Senza storia la giornata di martedì 23, dominata dalla sezione retrospettiva. Unica cosa degna di nota la presenza  di Carlo Rambaldi, il creatore di E.T., arrivato a Trieste accompagnato dalla moglie per presenziare alla cerimonia di premiazione. Il giorno prima era sbarcato da un’astronave di passaggio anche il buon Vanni Mongini, il quale ha detto che mi portava i saluti di un certo Ugo Malaguti. Bene, ho detto io, questo vuol dire che il mio direttore- editore preferito si ricorda ancora di me. E’ stata notata la presenza del giornalista Franco Clun, altro ospite fisso del Festival, il quale dirige le riviste online delosbooks e fantasymagazine.  Comunque durante la conferenza stampa Carlo Rambaldi mi è sembrato alquanto svogliato e amareggiato, e le sue risposte alle domande dei giornalisti sono state piuttosto limitate e insoddisfacenti. 

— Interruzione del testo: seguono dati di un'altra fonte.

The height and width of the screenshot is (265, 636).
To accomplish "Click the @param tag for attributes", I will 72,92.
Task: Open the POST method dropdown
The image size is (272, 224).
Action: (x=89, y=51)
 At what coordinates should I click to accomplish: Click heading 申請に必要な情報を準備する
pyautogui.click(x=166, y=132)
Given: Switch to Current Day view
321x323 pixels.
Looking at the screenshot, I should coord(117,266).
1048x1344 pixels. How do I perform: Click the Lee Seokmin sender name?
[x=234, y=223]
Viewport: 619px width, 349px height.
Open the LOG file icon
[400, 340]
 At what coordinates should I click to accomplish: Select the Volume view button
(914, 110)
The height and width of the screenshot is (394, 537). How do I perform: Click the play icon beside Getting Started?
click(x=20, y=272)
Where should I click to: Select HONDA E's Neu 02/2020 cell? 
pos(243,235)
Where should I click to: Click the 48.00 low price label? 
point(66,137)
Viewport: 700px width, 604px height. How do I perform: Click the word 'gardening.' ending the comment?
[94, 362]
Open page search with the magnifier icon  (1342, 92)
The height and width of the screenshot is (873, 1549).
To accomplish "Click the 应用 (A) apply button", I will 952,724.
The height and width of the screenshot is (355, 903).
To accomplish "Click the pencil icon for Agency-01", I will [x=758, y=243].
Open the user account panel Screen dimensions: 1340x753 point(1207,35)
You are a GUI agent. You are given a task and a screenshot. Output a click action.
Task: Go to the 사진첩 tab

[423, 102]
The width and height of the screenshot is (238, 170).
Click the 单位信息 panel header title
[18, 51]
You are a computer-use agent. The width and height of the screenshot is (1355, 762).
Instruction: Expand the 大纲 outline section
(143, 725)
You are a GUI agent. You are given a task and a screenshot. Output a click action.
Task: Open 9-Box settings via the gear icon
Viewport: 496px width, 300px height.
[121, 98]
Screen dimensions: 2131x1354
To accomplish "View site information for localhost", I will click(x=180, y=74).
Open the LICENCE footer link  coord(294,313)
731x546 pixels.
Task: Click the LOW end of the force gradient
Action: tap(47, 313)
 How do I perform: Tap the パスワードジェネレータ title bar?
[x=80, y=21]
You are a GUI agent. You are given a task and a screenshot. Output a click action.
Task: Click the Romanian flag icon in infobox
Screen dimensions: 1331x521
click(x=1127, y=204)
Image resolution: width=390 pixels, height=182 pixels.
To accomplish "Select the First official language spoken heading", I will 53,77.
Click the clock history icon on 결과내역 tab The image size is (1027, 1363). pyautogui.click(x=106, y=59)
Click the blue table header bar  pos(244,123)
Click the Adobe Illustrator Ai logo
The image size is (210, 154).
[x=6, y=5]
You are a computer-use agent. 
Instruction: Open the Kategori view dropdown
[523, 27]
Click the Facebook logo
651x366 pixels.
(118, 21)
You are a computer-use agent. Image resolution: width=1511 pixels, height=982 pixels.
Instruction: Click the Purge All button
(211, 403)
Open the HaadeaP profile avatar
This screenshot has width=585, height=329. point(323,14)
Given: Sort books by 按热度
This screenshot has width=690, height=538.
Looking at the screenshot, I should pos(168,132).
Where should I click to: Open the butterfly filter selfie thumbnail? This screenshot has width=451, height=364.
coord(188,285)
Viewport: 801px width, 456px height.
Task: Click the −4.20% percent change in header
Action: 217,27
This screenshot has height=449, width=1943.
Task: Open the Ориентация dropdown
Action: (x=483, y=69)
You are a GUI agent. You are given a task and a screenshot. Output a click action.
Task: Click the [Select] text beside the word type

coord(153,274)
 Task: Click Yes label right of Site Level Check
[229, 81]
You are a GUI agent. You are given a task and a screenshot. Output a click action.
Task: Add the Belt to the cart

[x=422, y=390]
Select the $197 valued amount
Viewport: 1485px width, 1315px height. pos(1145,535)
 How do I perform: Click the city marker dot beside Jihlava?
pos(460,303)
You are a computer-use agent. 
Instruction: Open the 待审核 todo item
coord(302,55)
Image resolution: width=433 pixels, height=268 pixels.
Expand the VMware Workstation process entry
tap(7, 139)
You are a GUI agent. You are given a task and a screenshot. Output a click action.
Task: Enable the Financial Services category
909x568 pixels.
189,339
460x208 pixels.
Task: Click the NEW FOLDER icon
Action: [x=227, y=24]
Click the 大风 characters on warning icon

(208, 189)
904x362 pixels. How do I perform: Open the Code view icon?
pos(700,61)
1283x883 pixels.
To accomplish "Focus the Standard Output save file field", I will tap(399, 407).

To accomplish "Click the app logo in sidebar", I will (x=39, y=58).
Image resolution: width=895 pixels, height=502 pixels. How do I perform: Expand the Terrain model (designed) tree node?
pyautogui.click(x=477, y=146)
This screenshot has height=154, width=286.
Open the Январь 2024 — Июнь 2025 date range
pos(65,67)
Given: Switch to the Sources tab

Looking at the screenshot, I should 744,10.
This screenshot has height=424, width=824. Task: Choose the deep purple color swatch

Gianni Ursini con Carlo Rambaldi
Gianni Ursini con Carlo Rambaldi

Per fortuna ad un certo punto c’è stata la rimpatriata di alcuni vecchi “fanzinari “, come Francesco Faccanoni, Fabio Calabrese e il sottoscritto i quali assieme a Giuseppe Lippi hanno ricordato i bei tempi della “fanzine“ Il Re in Giallo ( 1976 – 1980 ). Una  lietissima sorpresa è stata l’arrivo del dott. Fabio Pagan, della giuria del Festival, reduce dalle celebrazioni del quarantennale del Centro Internazionale di Fisica Teorica di Trieste, grande  giornalista e divulgatore scientifico, nonché collaboratore di due delle più antiche “fanzine” della storia della fantascienza italiana, Hypothesis e Decimo Pianeta (1966). La giornata si è conclusa alle ore 22.30 con la proiezione fuori concorso del film Donnie Darko (USA 2001) di Richard Kelly. Sconsigliato a chi soffre di crisi depressive. Per indurre nello spettatore un senso di angoscia e di terrore, non occorre mica creare la storia di un serial killer, come nel  Silenzio degli Innocenti. Basta descrivere fedelmente quello che può succedere durante un mese qualunque in una normale cittadina universitaria americana del 1988. Credo che in  Donnie Darko la fantascienza sia stata solo una scusa per diffondere le opinioni politiche radicali degli autori del film. Per non spendere troppo hanno usato degli effetti speciali digitali antidiluviani, come il tubo d'acqua risalente addirittura al vecchio film di James Cameron  The Abyss  (1989) che qui viene trasformato in una specie di "Wormhole". Tutta la storia ha un andamento circolare, quindi tutti gli avvenimenti descritti nella pellicola rimangono nel limbo delle possibilità irrealizzate, come succedeva nel recente film  The Butterfly Effect (USA 2003), ma potrebbero essere anche solo un delirio schizofrenico e paranoico che affligge la mente del protagonista. Nessuno lo saprà mai. Come io non comprenderò mai perchè codesto film sia stato presentato come uno dei migliori film di fantascienza prodotti dagli USA negli ultimi anni.

In conclusione, credo che Science plus Fiction 2004 sia stata una manifestazione riuscita parzialmente a causa dei suoi numerosi problemi organizzativi, ma in ogni caso posso dire che almeno la fantascienza era presente in maniera leggermente più consistente rispetto alla edizioni precedenti.